It’s been 33 years since the federal government began requiring hospitals to take in patients after stabilization in the emergency department if the case called for admission and the hospital had the clinical expertise to provide the extended care. Yet Medicaid patients and the uninsured still have higher odds of getting transferred than those with high-quality insurance plans.
So found Yale researchers when they analyzed 215,000 ED visits to 160 U.S. hospitals. Arjun Venkatesh, MD, MBA, and co-authors published their findings online April 1 in JAMA Internal Medicine.
Focusing on cases involving pneumonia, asthma and COPD—three common conditions for which highly specialized care is usually not necessary—the team found the suspect transfers to other hospitals held after accounting for the transferring hospital’s critical-care capability as well as its patient-case mix.

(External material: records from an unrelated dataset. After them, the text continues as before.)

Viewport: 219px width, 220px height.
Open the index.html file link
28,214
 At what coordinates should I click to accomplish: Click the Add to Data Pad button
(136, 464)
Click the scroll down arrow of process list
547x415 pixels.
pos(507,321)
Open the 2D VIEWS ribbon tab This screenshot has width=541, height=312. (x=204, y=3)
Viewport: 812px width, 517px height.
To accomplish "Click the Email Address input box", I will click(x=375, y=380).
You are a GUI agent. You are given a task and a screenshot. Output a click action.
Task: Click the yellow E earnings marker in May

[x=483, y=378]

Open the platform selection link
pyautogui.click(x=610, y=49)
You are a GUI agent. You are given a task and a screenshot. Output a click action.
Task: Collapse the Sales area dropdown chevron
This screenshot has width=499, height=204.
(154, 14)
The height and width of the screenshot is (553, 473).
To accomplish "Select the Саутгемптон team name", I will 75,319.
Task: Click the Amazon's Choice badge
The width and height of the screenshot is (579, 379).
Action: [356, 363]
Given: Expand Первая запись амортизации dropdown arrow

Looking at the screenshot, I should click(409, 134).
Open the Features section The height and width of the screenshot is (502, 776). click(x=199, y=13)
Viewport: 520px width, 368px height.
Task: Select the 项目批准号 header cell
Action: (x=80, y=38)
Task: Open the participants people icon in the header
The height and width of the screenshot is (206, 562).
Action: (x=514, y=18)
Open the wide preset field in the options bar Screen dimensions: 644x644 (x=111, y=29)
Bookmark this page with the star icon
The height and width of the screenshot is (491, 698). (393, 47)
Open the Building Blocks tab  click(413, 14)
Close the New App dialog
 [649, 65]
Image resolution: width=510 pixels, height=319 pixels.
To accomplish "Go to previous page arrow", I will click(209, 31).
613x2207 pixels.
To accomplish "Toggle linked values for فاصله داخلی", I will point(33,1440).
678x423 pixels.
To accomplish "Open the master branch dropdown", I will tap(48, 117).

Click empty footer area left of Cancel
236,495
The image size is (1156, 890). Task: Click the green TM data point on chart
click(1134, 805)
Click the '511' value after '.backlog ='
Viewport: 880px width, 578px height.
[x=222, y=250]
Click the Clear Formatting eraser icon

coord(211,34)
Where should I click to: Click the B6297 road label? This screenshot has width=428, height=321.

“[U]ninsured patients who were discharged or transferred from an emergency department with pulmonary disease appeared to not have access to the same level of hospital care as was available to privately insured patients,” the authors commented.
Venkatesh and colleagues noted their findings are consistent with previous research identifying financial incentives as likely factors in many hospitals’ admissions patterns.
What’s more, in the present study, uninsured patients were much more likely than those with coverage to be discharged from the ED altogether. Even after risk adjustment, the uninsured had only around half the admission rate of the privately insured.
This “was an unanticipated finding,” the authors wrote, “given the relatively standard clinical guidelines used for hospitalization decisions for the common pulmonary conditions studied.”
The authors acknowledged as a limitation in their study design the use of administrative data with few details on illness severity and bed availability.
It was also not possible to quantify the extent to which decisions not to admit owed to the patients’ stated desires, whether financially driven or otherwise.
In any case, Venkatesh et al. call for a renewed look at ED patient-transfer incentives.
“More than three decades after the passage of the Emergency Medical Treatment and Active Labor Act [of 1986], we found differences in access to hospital care based on patient insurance status, suggesting a unique modern-day barrier to hospitalization for common medical conditions,” they wrote. “Policymakers should broaden the scope of hospital quality, payment and certification initiatives to reduce these disparities and improve access to hospital-based care.”